**TEXTO FORNECIDO**
Sim, não descarto o papel da vontade das pessoas em comer coisas que lhes fazem mal e podem torná-las mortalmente obesas.
Contudo, essa perspectiva já é dada todo o tempo pelo programa, em que se oblitera a questão de saúde pública provocada pela indústria de alimentos. Meu texto teve a intenção de apresentar o contraponto necessário a uma visão mais ampla do problema e do sofrimento das pessoas, que, a meu ver, acaba sendo aumentado com a proposta de colocá-las como as únicas responsáveis pelo seu infortúnio, o que não é verdade.

**DADOS FORNECIDOS**
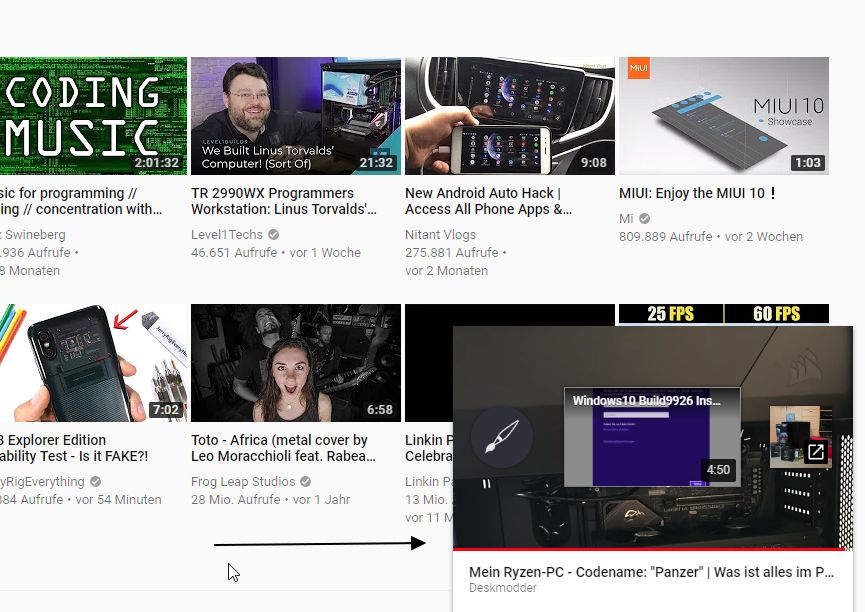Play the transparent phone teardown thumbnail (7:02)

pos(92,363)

==

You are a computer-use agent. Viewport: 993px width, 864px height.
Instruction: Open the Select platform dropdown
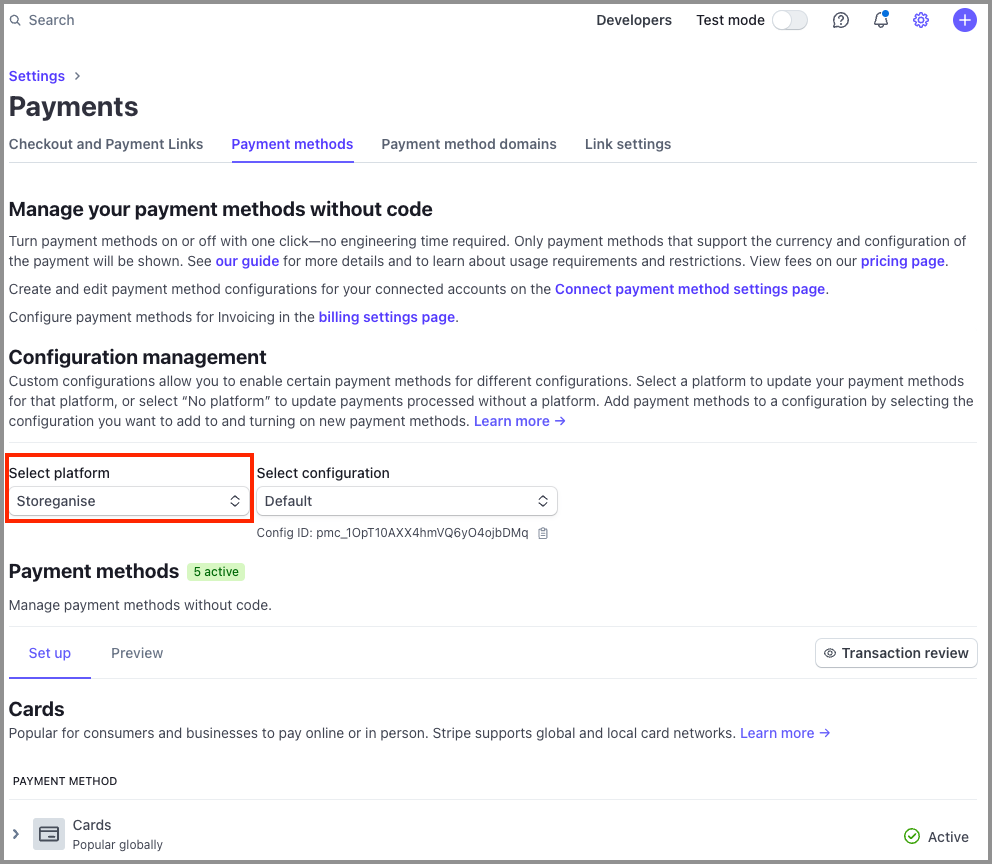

---

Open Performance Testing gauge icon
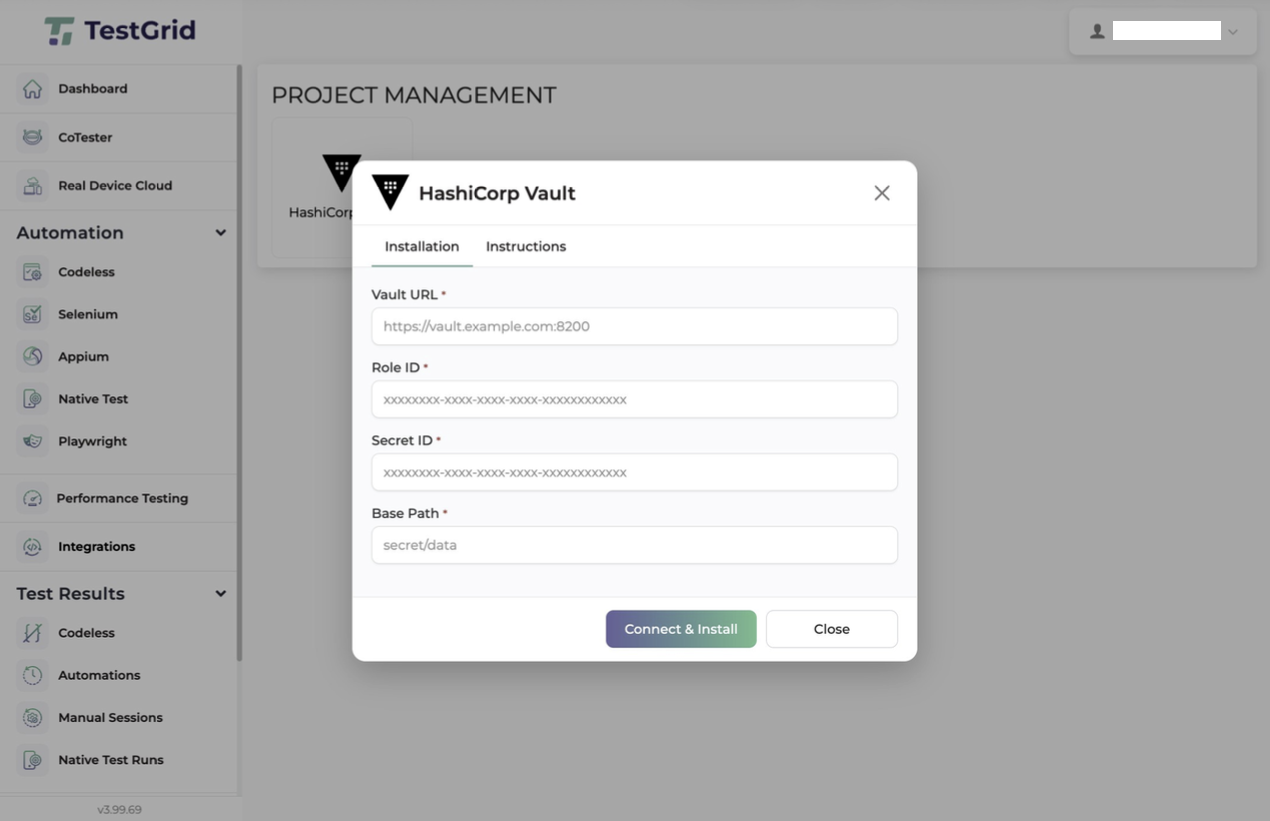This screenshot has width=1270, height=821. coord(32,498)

**O QUE FAZER**
Copie do texto fornecido o trecho entre "Contudo, essa perspectiva" e "não é verdade.", inclusive. As linhas não são necessárias para nada aqui.

**RESULTADO DO EXERCÍCIO**
Contudo, essa perspectiva já é dada todo o tempo pelo programa, em que se oblitera a questão de saúde pública provocada pela indústria de alimentos. Meu texto teve a intenção de apresentar o contraponto necessário a uma visão mais ampla do problema e do sofrimento das pessoas, que, a meu ver, acaba sendo aumentado com a proposta de colocá-las como as únicas responsáveis pelo seu infortúnio, o que não é verdade.